YOUR ASSIGNMENT: Decide whether each statement below agrees with the passage about 3D filmmaking, answering yes or no and quoting the words of the passage that settle it. 1. The writer disagrees with most of what the other person already wrote. 2. The writer says the 3D is a full part of the experience rather than a gimmick. 3. The writer says the 3D became more noticeable as the film went on.

TEXT PASSAGE:
───

This is going to be much simpler because I agree with pretty much everything you already wrote. I do think that if it does when tonight, I will not be completely upset because as a technical piece of filmmaking, it has pushed the medium forward. James Cameron has created a 3D movie where, as you mention, it is not a gimmick intended to raise the price (making it easier to become the highest-grossing movie) but instead a full part of the experience. I found myself so immersed in what was happening that I eventually did not even notice the 3D and felt a bit more like I was a part of the action -- and shooting action has always been something Cameron has done well. Use of 3D was particularly useful for this story, which was about manufacturing a reality and someone becoming immersed in another world by proxy without becoming truly part of it. Something crosses over from being a gimmick to a stand-out approach when the form follows function, not the other way around. Being in 3D furthered his story and so he was right to use it here. I will be curious to see if he or any others are able to do the same when the plot is not quite so conducive to 3D.

───

(Saved data entries)
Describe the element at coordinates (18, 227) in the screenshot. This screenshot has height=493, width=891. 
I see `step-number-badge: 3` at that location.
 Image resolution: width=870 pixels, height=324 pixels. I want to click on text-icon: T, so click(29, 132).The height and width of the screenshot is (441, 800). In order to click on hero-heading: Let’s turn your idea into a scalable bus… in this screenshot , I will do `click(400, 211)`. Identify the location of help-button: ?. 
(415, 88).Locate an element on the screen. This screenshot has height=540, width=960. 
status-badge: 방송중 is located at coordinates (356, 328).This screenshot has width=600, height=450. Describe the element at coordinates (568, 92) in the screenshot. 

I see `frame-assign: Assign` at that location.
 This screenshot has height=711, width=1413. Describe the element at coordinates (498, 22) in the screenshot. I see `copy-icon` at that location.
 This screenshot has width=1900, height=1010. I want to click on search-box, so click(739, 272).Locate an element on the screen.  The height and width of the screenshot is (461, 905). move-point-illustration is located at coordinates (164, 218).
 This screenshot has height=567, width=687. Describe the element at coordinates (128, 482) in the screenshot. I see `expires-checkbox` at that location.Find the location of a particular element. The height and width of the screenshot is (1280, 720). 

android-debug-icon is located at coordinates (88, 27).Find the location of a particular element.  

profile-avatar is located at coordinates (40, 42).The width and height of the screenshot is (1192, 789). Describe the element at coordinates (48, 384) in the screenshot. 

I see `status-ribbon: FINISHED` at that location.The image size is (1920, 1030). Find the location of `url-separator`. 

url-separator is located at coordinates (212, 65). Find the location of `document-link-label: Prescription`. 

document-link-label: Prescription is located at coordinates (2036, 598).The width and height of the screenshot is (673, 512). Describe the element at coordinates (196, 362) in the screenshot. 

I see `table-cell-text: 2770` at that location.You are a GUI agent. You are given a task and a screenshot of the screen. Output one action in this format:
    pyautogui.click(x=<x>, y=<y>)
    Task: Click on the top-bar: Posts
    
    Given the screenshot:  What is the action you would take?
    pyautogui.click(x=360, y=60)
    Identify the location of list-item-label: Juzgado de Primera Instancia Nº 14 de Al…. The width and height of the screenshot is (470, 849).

───

THE COMPLETED TASK:
1. No: "I agree with pretty much everything you already wrote."
2. Yes: "it is not a gimmick intended to raise the price (making it easier to become the highest-grossing movie) but instead a full part of the experience."
3. No: "I eventually did not even notice the 3D"